TASK REQUIREMENTS =
Reproduce verbatim the lines of the items from the one containing "Open the home folder toolbar icon" through the end of the items, omitting the pictures.

==== PROVIDED DATA ====

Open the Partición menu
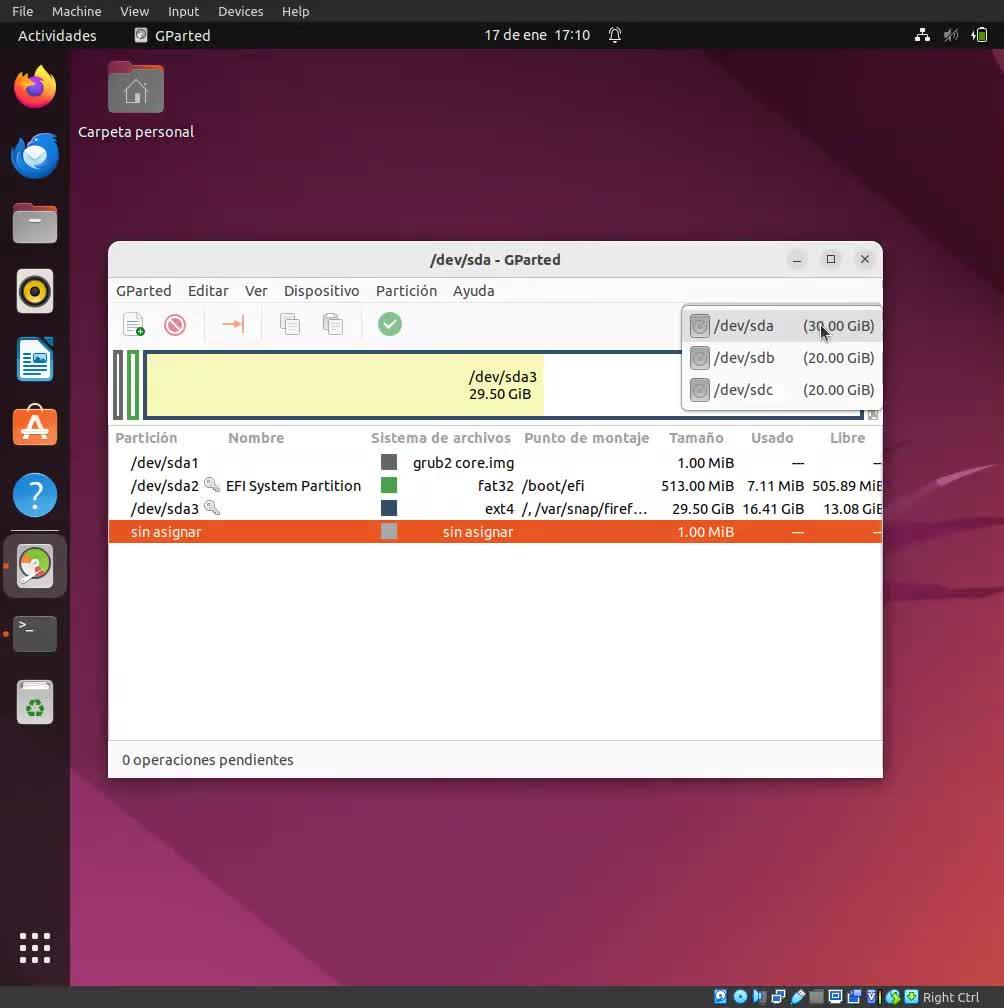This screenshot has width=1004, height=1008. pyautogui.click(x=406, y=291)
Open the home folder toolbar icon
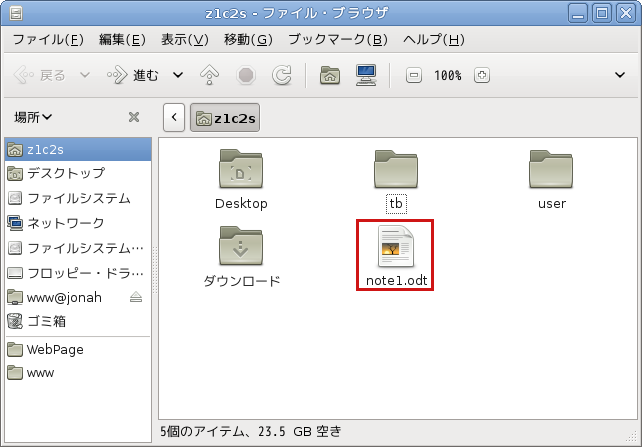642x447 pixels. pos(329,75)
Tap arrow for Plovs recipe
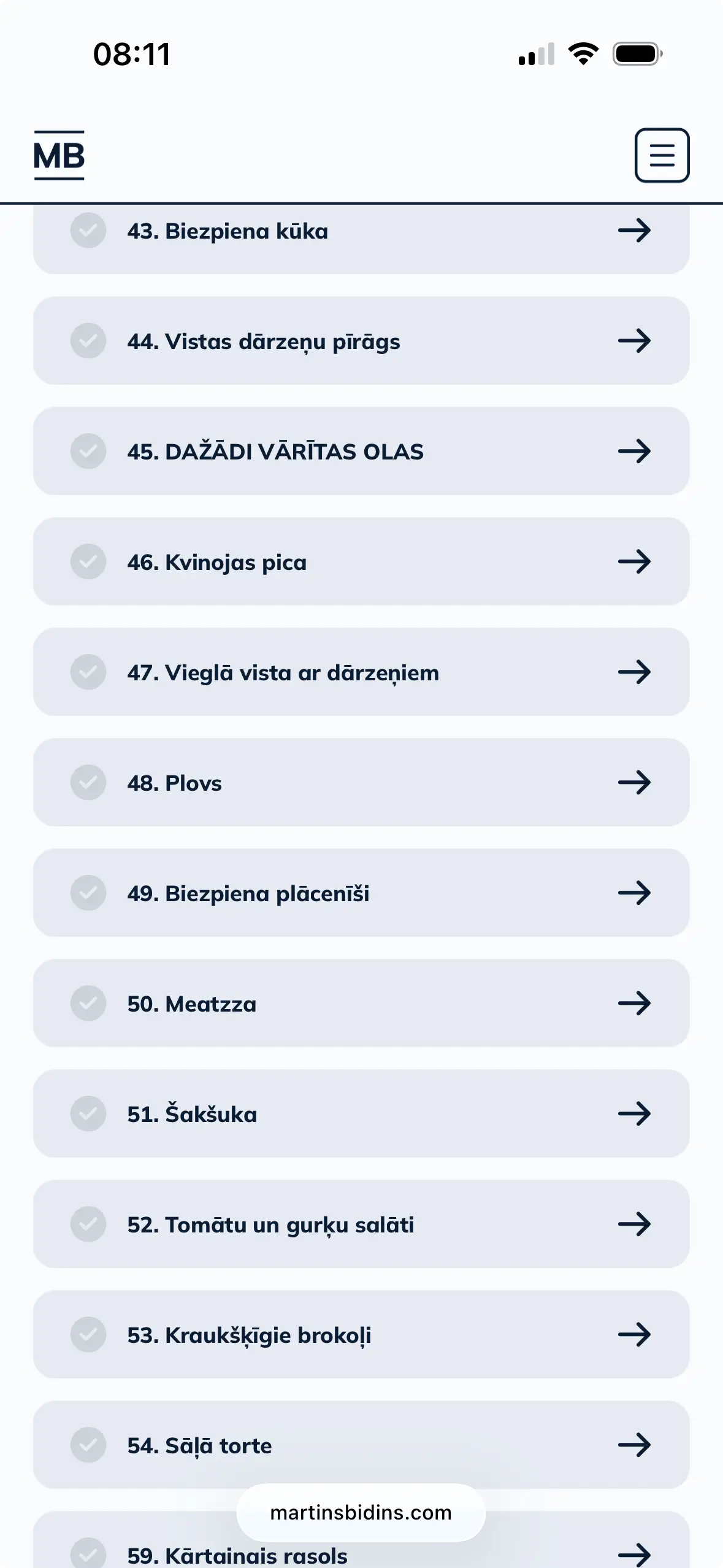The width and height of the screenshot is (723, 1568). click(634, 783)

====

ANSWER TO THE EXERCISE =
Open the home folder toolbar icon
642x447 pixels. pos(329,75)
Tap arrow for Plovs recipe
The width and height of the screenshot is (723, 1568). click(634, 783)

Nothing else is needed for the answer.